A few years I ago I prepared a brief for the Fellows on the American Planning Association (APA). At the time, I suggested that CIP could benefit from the kind of robust membership base enjoyed by APA – not just because it would strengthen CIP’s national role but because it would make economic sense. In view of the present difficulties faced by CIP, I am wondering if it is time to revisit the APA model.
To recap, APA has more than 40,000 members. Only one third of that number is “professional” – members of AICP. The rest are members of the interested public who sit on planning boards (including elected officials), community committees and the like. They participate in the business of the local chapters and turn up in droves at national conferences. Even though their dues are modest, they collectively contribute handsomely to the APA budget.

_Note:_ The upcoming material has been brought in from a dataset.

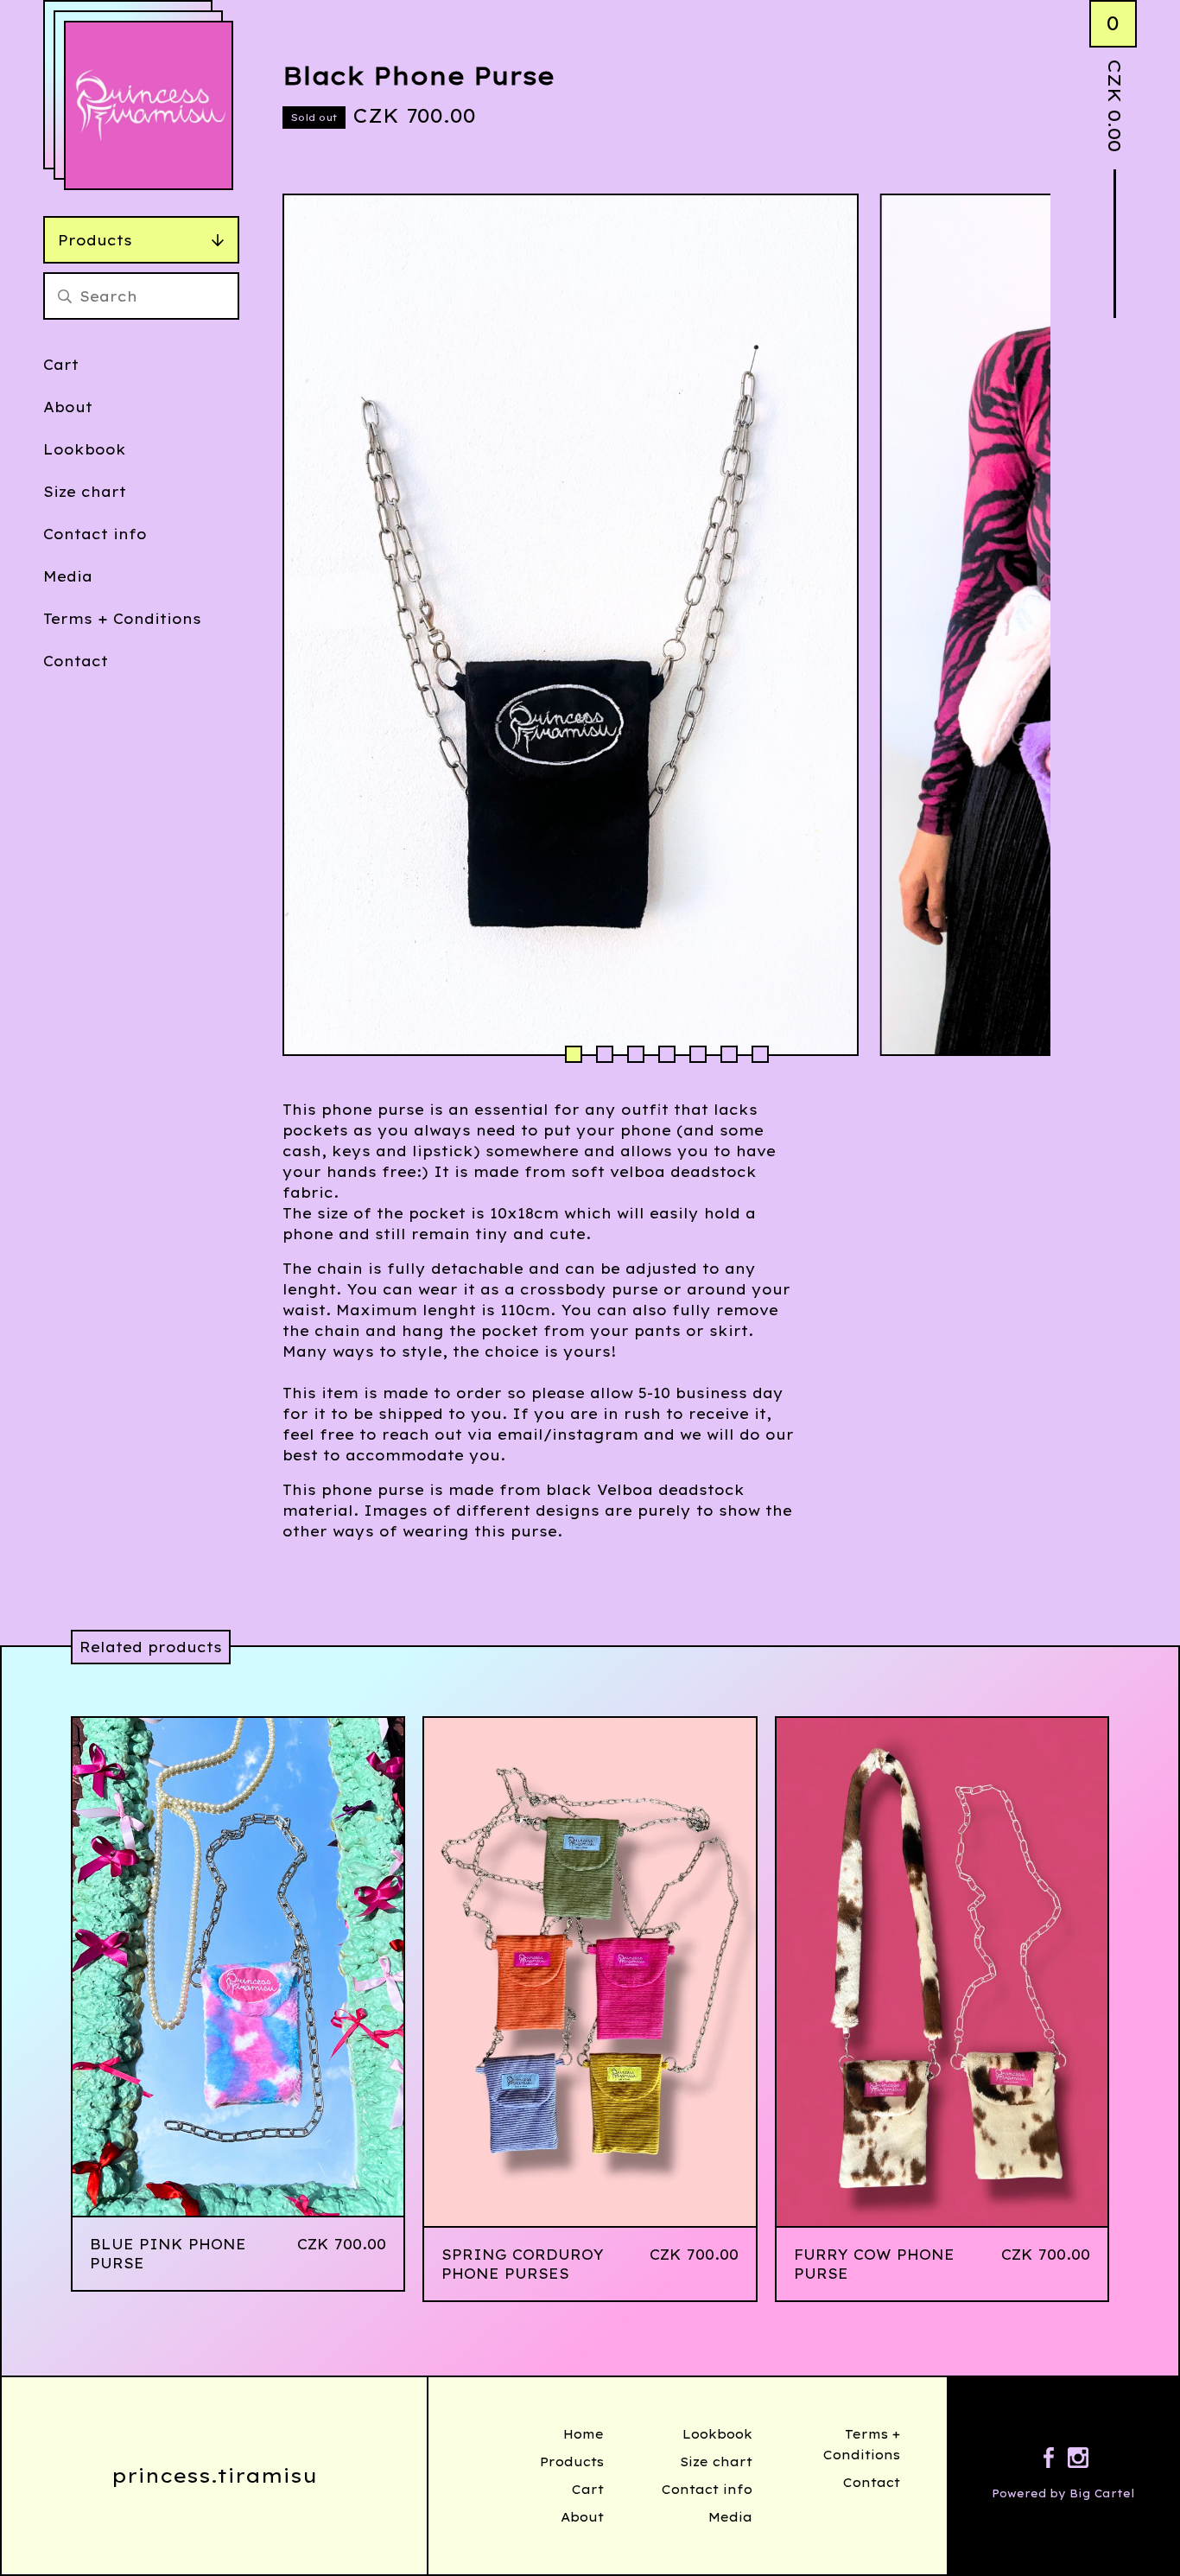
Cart (61, 364)
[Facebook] (1048, 2460)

I personally believe that CIP should remain as a membership organization. If CIP were to establish a “public” category of membership, engaging what I call the “interested public” in our planning debates, this would enhance the organization’s relevance and – if introduced with some subtlety – could help mend fences with what we use to call affiliates (someone please come up with a better acronym than PTIA – Google thinks a PTIA is a preferential trade and investment agreement!).
The planning profession is not immune to the demographic shift underway. We continue to graduate scores of planners every year. If we realistically expect this new generation of planners to be active members of the profession, it is important that CIP demonstrate it is connected to the communities they – and we – all call home.
Emphasizing bold over bland could be a way forward for the Institute.